Pre 1900 Books: 4 (5%, compared to 5% in 2013). Sigh. This continues to annoy me. I will read some more of those classics on my e-reader this year.
20th Century Books: 34 (39%, compared to 42% in 2013).
21st Century Books: 44 (54%), with 12 (15%) coming from 2014 (compared to 53% from the 21st century and 19% from the current year in 2013). I felt like I was reading a lot more new books, but I think most of the ones I was thinking of were actually from 2013.
Translations: 8/10% (compared to 6% in 2013). A good upward trend!
Books by Authors of Color: 15/18% (compared to 11% in 2013). An even better upward trend. I do worry about how my desire to read more pre-1900 books will affect this number. The choices are so much more limited before the 20th century.
US vs. UK Authors: 35 US/30 UK (compared to 45 US/38 UK in 2013.)

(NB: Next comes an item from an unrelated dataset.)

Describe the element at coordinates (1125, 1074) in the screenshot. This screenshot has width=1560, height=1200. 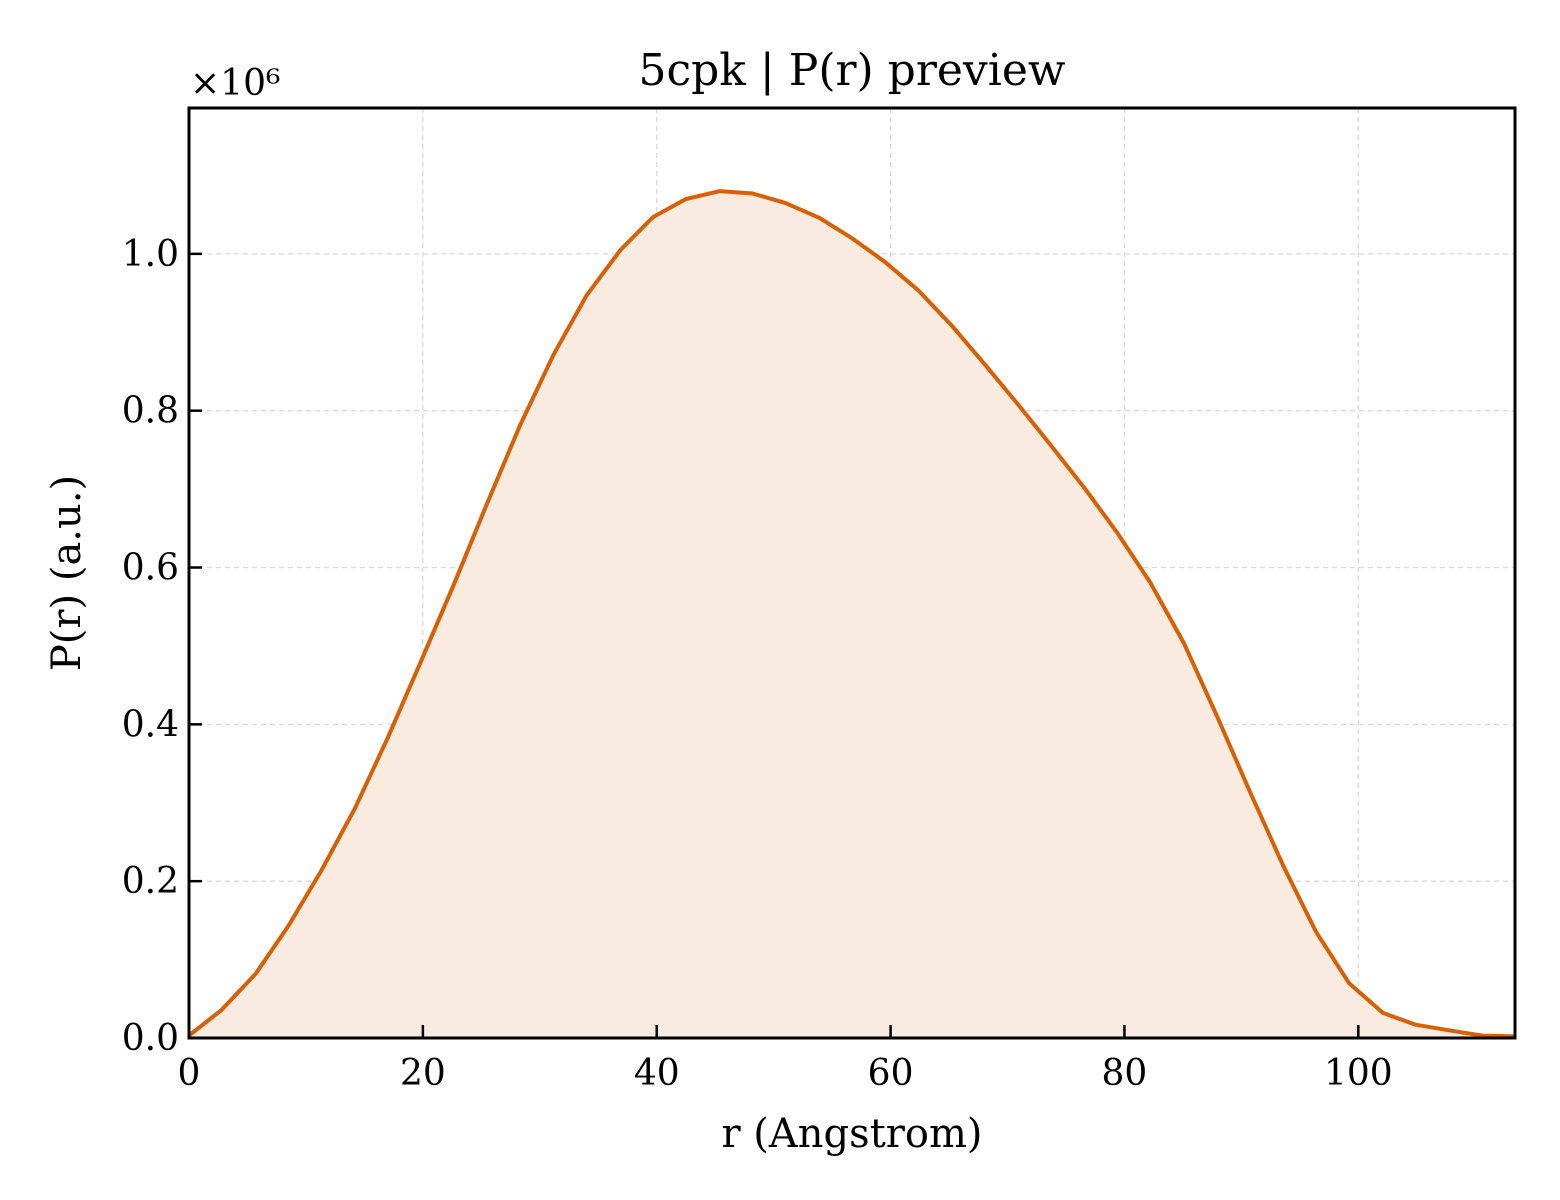
I see `x-tick-label-4: 80` at that location.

Non-US/UK Authors: 19 books/23% (compared to 15% in 2013). This is great! I wasn’t even paying much attention to this, but I was reading books that have been on my TBR for a long time, and many of those are from when I started becoming interested in reading international authors.
Author Nationality Map:
I read books by authors from 16 nations, compared to 18 nations in 2013. After the US and UK, Canada and India got the most “visits” with 3 each. I hadn’t realized that I was neglecting Latin America entirely. Something to consider this year.

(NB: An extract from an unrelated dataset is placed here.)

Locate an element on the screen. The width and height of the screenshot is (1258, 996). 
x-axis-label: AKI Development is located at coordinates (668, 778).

Although this isn’t book-related, I would feel remiss in talking about 2014 without mentioning Sophie and Anya. Many of you have seen pictures of my three-legged cat Sophie over the years, as she joined me for readathons and posed in bookshelf photos. In November, after several weeks of weight loss and other problems, she was diagnosed with lymphoma. I started her on chemo that day, and two days later, on Thanksgiving day, she died in my arms. It was devastating, but I am glad that, if the treatment wasn’t going to help, she wasn’t sick for a long time.
Aside from when I was in college, I’ve never been without pets for more than a few weeks, so it didn’t take me long to decide my house was too empty without a feline presence, so my Christmas present to myself was to adopt a new cat from King Street Cats. This beautiful girl, now named Anya, was skittish in the shelter, but now that I’ve gotten her home, she has proved to be a real sweetheart. Although she’s no lap cat at this point, she follows me around and meows at me, raising her paws and tapping my arm or leg to solicit head rubs. When I saw her at the shelter, where lots of cats roam free, she looked just like an introvert who had been at a party far too long and needed some space, and I’m glad I was able to give that to her.